We’ve seen these benefits within Google where DevOps helped us build secure products used and loved by billions of people across the world. However, as head of DevOps practices at Google, I know firsthand how daunting implementing a new model can be, even if it’s worthwhile. Intrigued but unsure of where to begin, customers constantly ask me: “How can I make DevOps a reality?”

Implementing DevOps can be really hard. Getting people to work differently doesn’t happen overnight. From our own journey toward embracing what are now known as DevOps practices, we learned seven critical lessons essential to adopting a DevOps model:

1. Pilot a small project. This provides a low-stakes opportunity to master key DevOps capabilities, such as building small, diverse teams with shared goal. A few small wins will provide evidence to the rest of organization that DevOps works. Soon others will want to follow suit.

2. Be an open-source player. Leveraging open-source tools and engaging in the community keeps you up-to-date on the best solutions and practices and attracts top talent. It also flattens your company’s learning curve and speeds up release cycles. According to a recent DORA study, 58% of businesses made extensive use of open source.

3. Embed security within software development process. By addressing potential security issues as early as possible, you’ll avoid pushing those issues out to production. Over half of participants in the Harvard Business Review Analytic Services survey look for holistic approaches to improve security while automating the DevOps toolchain. In addition, the recent DORA study also found that top performers who build security into software development conduct security reviews and complete changes in just days.

4. Apply DevOps best practices. Use Site Reliability Engineering (SRE) principles to help build collaboration, reduce waste, and increase efficiency. Also look for ways to implement end-to-end automation. Not only does automation enable higher productivity, it frees organizations up to focus on what really matters:  delivering value and driving performance.

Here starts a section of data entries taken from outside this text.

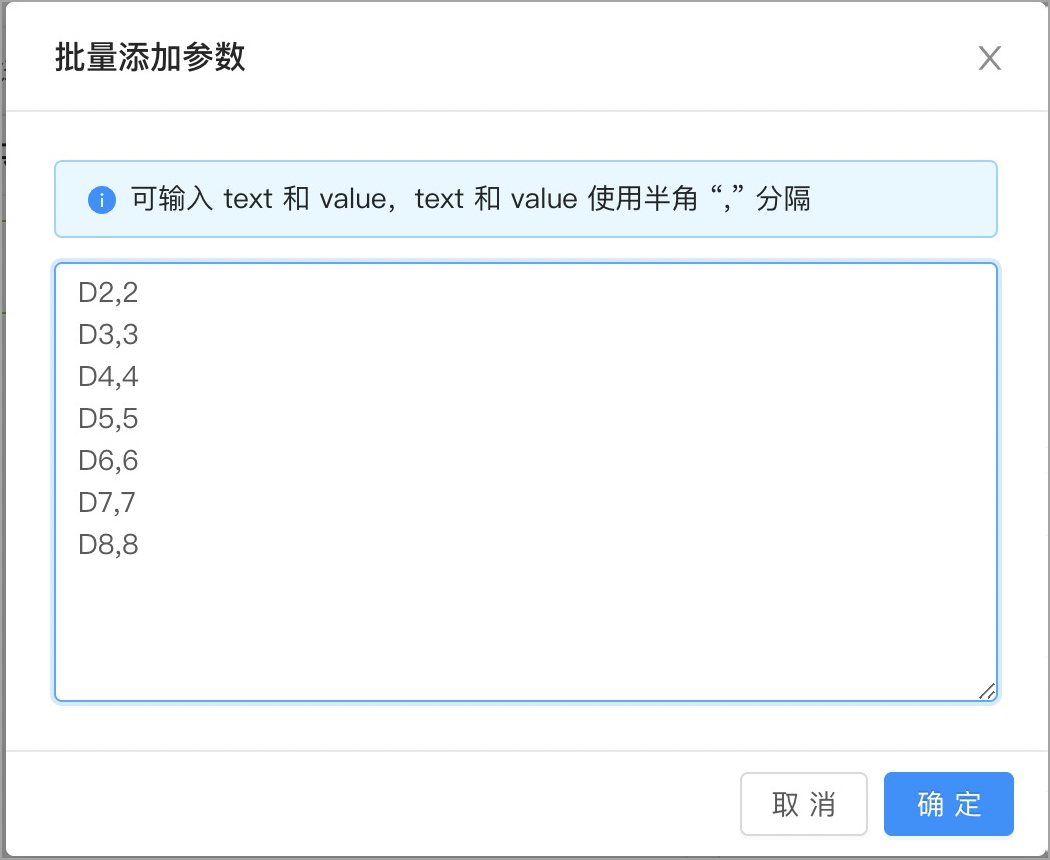The image size is (1050, 860).
Task: Click the 分隔 word ending the hint
Action: tap(783, 199)
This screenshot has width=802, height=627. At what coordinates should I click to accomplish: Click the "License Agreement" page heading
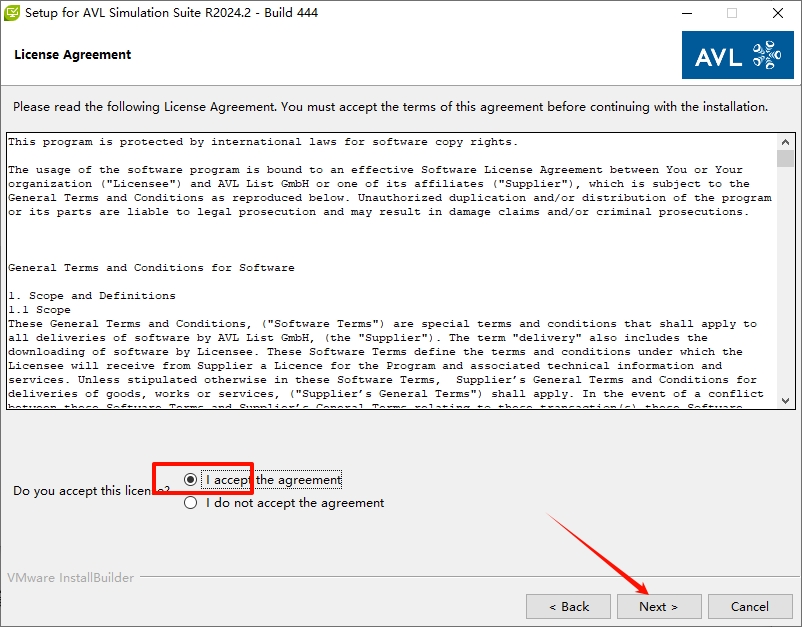(x=73, y=55)
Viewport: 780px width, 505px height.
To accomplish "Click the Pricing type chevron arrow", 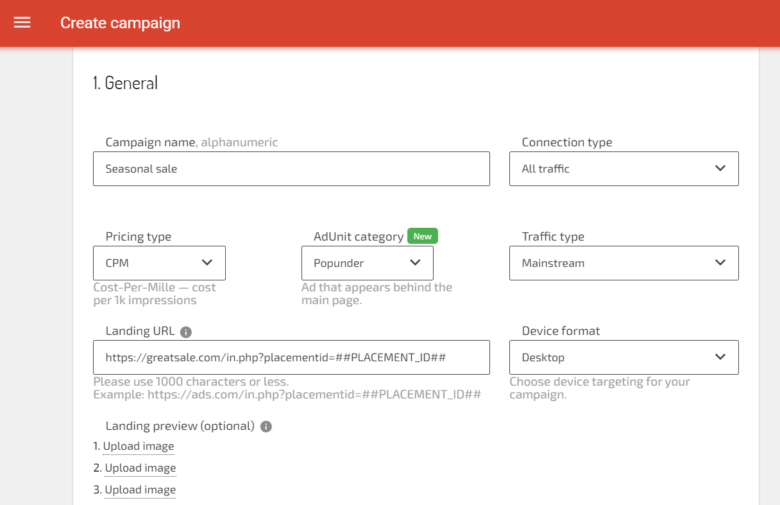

5. Provide immersive training. People will only commit to organizational change when they understand its premise and are given the resources and opportunity to put new tech to work. That’s why three-quarters of the top-performing DevOps teams in the Harvard Business Review Analytic Services survey, as well as Google, provide immersive, hands-on DevOps coaching and training, such as code labs and quick-start projects.

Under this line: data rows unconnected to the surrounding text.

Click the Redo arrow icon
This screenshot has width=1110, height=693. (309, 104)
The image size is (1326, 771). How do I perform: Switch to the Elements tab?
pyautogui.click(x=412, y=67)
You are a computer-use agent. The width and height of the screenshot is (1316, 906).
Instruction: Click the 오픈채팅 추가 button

6. Establish a no-blame culture. By running blameless post-mortem meetings in a safe environment built on trust, we learn from our mistakes. Because let’s face it, defects and coding errors happen when building software. By presenting mistakes as opportunities, you enable people to relate to one another and solve problems together, while ensuring that the same mistake won’t happen again. That’s how the DevOps model can evolve faster.

7. Build a culture that supports DevOps.  I’m underlining this because the rest is worthless without it. When people feel like they have each other's backs, they're more likely to take smart risks; more likely to create; more likely to move faster. Trust comes down to these principles:

  • Data-driven decisions: Look at data from code, logs, and traces, and use that data to arrive at decisions.
  • Transparency: Choose sharing over secrecy and siloing. Everyone sees the same data means everyone feels comfortable and confident.
  • Shared goals: Constantly collaborate so developers and operators are working toward a common goal.

Those are the basics. Reading the Harvard Business Review Analytic Services survey in its entirety will help flesh out the details. The report is full of proven tactics used by the most successful DevOps-based businesses, as well as statistics that demonstrate why it’s a worthy investment. After you’ve digested those facts and figures, consider my own intangible observation: there’s something magical about understanding what makes people productive, collaborating with them, and then empowering them to deliver value. Hope you get as much out of this transformation as we did.